YOUR OBJECTIVE –
Say how many lines of the listing below hold the word "Last". Give only that number.
=== DATA SUPPLIED ===
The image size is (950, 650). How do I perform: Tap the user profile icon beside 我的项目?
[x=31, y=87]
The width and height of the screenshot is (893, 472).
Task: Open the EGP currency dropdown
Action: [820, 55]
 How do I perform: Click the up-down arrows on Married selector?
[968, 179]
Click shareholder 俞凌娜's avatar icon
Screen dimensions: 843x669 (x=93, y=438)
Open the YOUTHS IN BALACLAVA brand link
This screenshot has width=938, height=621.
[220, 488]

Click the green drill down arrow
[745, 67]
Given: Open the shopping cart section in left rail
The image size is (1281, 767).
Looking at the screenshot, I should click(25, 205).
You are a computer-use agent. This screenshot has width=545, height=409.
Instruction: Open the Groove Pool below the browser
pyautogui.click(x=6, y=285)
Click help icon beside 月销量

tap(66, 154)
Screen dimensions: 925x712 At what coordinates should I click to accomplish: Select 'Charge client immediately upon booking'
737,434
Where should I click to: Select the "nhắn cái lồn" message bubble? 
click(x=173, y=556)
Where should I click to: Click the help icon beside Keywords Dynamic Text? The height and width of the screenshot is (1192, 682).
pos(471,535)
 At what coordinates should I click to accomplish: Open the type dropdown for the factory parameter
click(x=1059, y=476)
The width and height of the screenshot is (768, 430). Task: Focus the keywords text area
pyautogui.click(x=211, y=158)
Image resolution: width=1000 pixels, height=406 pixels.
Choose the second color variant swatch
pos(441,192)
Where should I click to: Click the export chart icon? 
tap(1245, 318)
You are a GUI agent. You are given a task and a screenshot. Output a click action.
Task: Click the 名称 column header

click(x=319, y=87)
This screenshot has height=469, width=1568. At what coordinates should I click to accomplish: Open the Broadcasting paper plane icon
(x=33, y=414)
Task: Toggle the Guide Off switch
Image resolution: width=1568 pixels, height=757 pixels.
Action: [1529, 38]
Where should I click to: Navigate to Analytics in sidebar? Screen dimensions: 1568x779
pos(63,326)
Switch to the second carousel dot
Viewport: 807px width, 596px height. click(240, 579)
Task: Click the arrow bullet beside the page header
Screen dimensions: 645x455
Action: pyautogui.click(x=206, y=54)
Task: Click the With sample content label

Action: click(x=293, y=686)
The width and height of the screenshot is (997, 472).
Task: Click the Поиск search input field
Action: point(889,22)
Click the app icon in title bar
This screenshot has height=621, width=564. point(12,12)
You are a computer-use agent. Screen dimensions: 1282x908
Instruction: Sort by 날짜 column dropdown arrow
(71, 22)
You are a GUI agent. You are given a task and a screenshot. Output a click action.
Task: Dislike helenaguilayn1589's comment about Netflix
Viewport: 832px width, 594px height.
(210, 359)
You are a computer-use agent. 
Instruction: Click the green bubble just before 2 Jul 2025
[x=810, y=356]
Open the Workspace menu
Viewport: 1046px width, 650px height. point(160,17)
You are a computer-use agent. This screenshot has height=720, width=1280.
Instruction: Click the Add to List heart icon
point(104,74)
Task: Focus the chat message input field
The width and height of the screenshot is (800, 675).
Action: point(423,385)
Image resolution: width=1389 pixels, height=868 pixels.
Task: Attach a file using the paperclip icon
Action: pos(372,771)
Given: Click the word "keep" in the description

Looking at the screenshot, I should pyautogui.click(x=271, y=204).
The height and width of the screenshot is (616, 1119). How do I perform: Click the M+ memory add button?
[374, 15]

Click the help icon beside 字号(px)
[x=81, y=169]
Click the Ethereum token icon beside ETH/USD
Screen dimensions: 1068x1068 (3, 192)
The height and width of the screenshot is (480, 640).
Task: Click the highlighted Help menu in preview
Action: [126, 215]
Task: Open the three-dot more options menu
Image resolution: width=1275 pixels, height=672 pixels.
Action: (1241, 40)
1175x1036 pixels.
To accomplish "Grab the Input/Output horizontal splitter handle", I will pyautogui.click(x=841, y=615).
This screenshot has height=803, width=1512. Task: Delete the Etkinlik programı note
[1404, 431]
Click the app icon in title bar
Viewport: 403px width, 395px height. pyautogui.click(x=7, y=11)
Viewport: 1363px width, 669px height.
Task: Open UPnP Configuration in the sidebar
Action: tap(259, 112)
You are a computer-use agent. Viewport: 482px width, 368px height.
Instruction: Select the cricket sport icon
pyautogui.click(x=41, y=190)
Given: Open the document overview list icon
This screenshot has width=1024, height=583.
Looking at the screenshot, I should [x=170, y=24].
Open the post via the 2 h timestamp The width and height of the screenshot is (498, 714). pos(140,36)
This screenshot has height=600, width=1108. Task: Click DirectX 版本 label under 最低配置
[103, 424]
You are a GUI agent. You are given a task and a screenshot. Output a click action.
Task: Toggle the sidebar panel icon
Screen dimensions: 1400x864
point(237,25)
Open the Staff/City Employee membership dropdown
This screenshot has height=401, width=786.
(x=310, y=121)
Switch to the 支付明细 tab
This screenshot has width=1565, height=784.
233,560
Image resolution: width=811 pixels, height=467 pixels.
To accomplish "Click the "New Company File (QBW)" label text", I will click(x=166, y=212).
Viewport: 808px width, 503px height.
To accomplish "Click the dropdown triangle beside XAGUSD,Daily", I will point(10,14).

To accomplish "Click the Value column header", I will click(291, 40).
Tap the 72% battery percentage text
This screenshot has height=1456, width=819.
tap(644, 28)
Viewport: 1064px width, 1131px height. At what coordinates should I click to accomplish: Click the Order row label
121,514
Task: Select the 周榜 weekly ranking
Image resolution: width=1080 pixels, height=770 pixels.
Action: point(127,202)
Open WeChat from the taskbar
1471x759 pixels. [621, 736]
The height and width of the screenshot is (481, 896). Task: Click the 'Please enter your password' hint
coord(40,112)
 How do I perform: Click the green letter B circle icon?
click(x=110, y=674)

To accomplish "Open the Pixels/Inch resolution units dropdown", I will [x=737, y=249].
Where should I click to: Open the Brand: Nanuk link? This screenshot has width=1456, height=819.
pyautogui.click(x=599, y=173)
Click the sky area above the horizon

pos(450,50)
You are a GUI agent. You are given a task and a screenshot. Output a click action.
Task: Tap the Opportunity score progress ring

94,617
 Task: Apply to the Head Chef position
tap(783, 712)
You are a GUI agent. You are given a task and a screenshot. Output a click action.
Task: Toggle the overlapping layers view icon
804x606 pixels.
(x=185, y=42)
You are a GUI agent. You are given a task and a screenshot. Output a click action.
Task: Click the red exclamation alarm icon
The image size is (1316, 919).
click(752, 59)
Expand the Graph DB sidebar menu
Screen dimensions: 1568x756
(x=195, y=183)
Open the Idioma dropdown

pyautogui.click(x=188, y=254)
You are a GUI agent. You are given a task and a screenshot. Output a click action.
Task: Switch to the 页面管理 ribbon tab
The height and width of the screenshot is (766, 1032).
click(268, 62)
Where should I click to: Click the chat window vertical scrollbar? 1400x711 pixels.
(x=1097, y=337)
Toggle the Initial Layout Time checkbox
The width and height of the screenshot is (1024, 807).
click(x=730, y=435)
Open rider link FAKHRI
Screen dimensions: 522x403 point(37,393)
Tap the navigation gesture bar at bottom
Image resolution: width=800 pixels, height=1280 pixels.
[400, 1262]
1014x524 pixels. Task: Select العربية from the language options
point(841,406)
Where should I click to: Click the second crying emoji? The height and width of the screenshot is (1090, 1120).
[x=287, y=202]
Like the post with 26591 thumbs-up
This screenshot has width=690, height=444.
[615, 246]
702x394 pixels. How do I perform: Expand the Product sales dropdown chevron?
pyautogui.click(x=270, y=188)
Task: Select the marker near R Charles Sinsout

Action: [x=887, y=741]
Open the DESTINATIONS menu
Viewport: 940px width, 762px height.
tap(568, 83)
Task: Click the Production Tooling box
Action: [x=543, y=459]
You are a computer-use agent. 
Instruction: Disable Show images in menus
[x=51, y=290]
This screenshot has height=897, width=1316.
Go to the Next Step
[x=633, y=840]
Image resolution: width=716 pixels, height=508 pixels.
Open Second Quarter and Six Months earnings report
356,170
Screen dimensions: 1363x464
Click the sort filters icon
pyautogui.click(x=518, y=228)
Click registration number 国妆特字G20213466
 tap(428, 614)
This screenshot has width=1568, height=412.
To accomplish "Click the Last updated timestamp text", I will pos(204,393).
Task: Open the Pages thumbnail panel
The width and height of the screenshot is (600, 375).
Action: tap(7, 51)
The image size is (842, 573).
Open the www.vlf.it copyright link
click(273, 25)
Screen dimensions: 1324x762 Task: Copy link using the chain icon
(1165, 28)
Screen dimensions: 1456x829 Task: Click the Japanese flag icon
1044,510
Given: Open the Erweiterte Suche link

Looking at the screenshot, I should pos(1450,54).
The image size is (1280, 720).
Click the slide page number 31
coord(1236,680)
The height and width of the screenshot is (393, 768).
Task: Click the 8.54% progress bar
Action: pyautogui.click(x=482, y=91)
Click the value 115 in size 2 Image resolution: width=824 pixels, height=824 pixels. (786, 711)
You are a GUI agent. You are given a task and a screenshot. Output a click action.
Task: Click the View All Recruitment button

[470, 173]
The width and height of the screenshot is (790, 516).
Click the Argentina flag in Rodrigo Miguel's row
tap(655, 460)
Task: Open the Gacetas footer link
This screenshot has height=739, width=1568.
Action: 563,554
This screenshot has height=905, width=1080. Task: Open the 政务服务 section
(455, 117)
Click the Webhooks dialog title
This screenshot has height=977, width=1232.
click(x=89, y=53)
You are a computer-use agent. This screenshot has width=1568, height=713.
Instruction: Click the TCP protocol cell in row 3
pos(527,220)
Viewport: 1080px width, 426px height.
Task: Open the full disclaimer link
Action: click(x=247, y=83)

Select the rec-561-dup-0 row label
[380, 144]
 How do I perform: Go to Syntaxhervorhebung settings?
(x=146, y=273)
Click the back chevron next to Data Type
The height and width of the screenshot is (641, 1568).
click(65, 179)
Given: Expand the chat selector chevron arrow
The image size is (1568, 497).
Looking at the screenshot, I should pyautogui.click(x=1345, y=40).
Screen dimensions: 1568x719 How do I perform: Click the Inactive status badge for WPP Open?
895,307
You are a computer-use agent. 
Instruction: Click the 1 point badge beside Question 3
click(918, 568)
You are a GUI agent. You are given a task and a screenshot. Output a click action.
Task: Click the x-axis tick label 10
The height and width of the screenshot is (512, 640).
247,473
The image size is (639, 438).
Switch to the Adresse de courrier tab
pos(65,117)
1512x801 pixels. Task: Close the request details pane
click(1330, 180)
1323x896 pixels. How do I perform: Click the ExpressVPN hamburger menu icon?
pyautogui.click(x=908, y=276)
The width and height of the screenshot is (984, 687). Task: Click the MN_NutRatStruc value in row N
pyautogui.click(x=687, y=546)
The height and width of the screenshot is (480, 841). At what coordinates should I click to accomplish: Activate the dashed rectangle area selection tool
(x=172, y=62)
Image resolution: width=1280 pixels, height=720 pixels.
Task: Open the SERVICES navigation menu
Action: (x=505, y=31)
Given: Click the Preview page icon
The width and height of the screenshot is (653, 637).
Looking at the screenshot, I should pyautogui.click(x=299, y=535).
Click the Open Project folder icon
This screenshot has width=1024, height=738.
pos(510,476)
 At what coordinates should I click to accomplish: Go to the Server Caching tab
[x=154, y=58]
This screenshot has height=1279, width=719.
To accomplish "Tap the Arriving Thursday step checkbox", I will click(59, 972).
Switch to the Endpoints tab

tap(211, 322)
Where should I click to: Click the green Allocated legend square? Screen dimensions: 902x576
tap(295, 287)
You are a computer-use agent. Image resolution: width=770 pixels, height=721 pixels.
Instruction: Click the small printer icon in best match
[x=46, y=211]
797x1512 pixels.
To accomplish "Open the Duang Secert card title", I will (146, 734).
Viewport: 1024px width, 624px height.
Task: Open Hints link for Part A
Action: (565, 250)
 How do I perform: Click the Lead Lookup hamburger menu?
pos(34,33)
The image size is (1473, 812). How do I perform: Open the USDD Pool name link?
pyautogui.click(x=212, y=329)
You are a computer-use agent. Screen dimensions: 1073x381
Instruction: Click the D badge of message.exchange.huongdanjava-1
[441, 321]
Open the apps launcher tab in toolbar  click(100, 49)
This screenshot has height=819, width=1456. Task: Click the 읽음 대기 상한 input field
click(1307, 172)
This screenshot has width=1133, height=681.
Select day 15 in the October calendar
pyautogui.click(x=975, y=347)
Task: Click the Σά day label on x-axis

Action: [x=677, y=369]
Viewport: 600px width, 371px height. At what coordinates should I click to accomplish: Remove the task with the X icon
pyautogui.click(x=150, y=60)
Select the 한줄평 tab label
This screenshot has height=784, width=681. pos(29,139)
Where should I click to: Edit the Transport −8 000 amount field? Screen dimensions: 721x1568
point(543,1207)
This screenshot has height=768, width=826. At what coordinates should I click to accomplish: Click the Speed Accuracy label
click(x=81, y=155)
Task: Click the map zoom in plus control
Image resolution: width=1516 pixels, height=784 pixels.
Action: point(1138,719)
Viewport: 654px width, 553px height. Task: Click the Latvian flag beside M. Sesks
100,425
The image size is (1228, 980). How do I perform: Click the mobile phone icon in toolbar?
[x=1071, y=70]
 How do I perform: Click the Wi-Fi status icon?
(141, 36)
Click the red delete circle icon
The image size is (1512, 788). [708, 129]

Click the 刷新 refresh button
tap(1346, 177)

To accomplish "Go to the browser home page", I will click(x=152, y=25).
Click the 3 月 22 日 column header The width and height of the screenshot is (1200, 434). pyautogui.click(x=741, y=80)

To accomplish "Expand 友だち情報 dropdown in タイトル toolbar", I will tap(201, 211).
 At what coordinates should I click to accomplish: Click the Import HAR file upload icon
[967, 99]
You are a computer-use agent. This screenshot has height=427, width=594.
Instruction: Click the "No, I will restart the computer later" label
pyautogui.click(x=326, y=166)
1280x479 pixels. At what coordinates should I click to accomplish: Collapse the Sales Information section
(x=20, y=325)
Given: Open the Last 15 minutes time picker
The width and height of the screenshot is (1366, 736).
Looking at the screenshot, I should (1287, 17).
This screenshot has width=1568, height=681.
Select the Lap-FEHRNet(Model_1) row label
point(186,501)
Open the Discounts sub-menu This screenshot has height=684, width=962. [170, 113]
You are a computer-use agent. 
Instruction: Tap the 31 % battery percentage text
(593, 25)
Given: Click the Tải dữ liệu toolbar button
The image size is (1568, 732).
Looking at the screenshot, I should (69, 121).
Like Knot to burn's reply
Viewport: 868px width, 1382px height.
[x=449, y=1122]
===
FINISHED TASK –
2